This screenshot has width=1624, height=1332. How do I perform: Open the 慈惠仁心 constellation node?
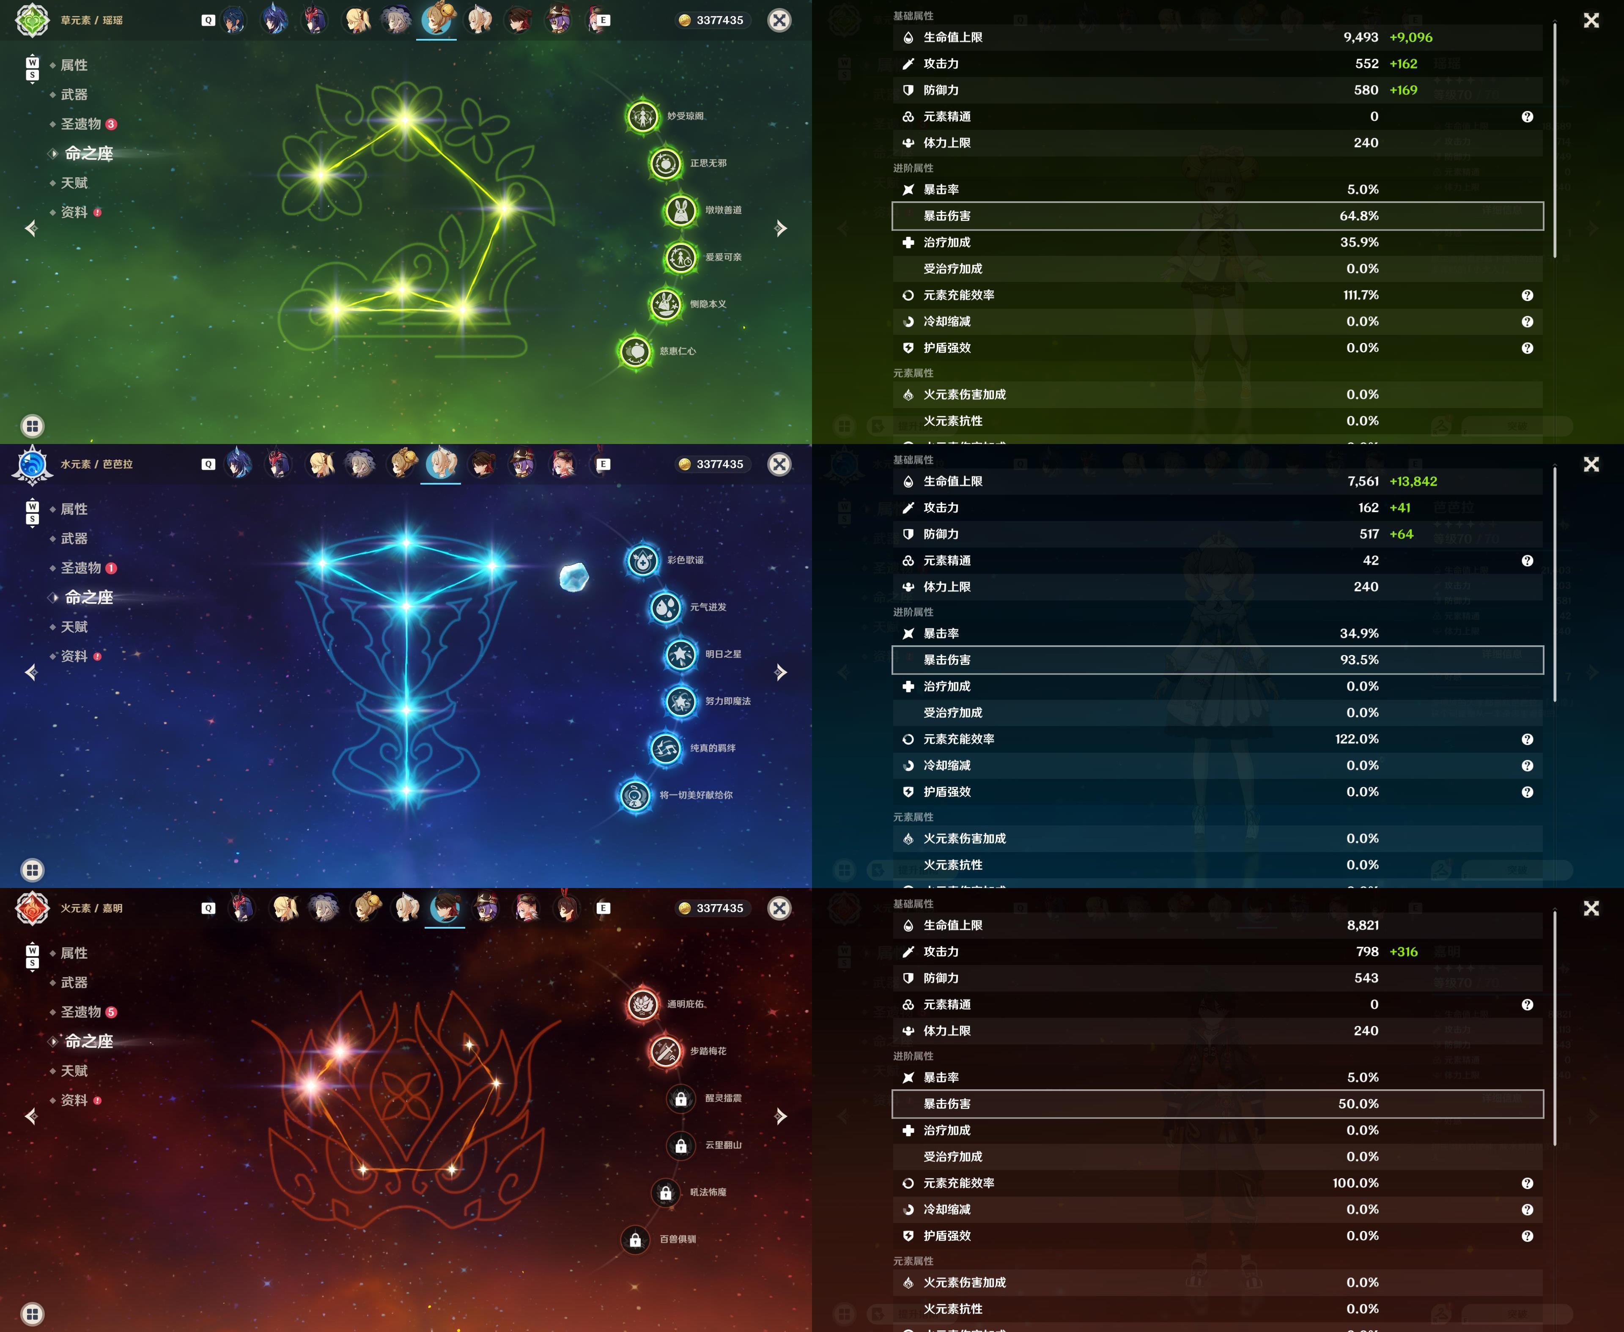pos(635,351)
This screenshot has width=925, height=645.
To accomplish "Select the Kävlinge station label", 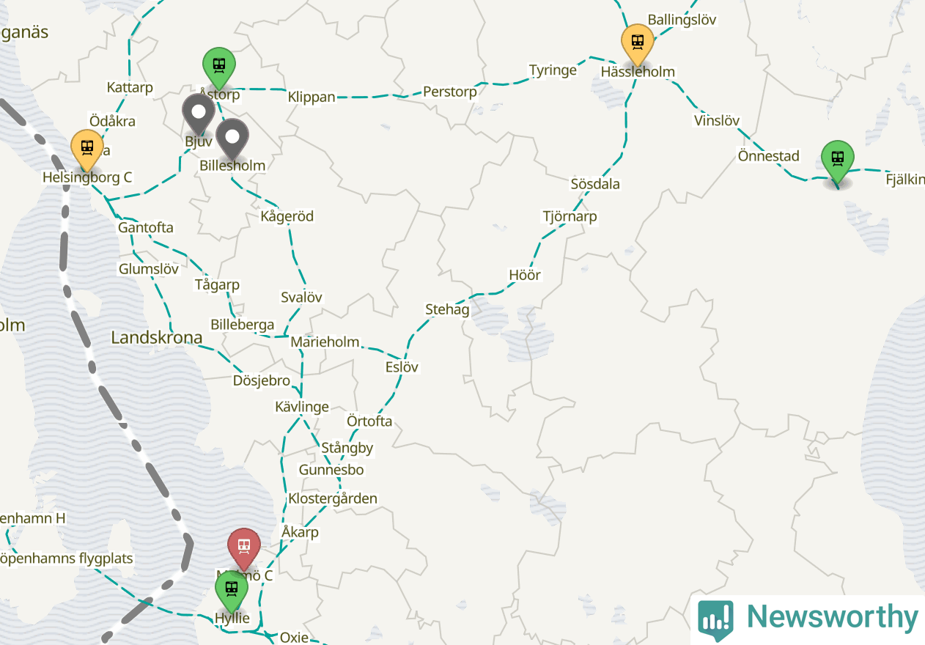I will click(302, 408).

--

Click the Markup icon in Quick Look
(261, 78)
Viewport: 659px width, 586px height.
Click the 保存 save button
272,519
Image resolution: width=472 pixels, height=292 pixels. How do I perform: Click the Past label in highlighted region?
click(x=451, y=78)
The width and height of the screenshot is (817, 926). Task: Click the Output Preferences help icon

**WHAT TO WORK ON:**
Copy range, inclusive: the line holding "Click the Markup icon in Quick Look" to the line holding "The width and". Reproduce exactly those lines of the records above and no others.

**ANSWER TO THE PROBLEM:**
Click the Markup icon in Quick Look
(261, 78)
Viewport: 659px width, 586px height.
Click the 保存 save button
272,519
Image resolution: width=472 pixels, height=292 pixels. How do I perform: Click the Past label in highlighted region?
click(x=451, y=78)
The width and height of the screenshot is (817, 926). Task: Click the Output Preferences help icon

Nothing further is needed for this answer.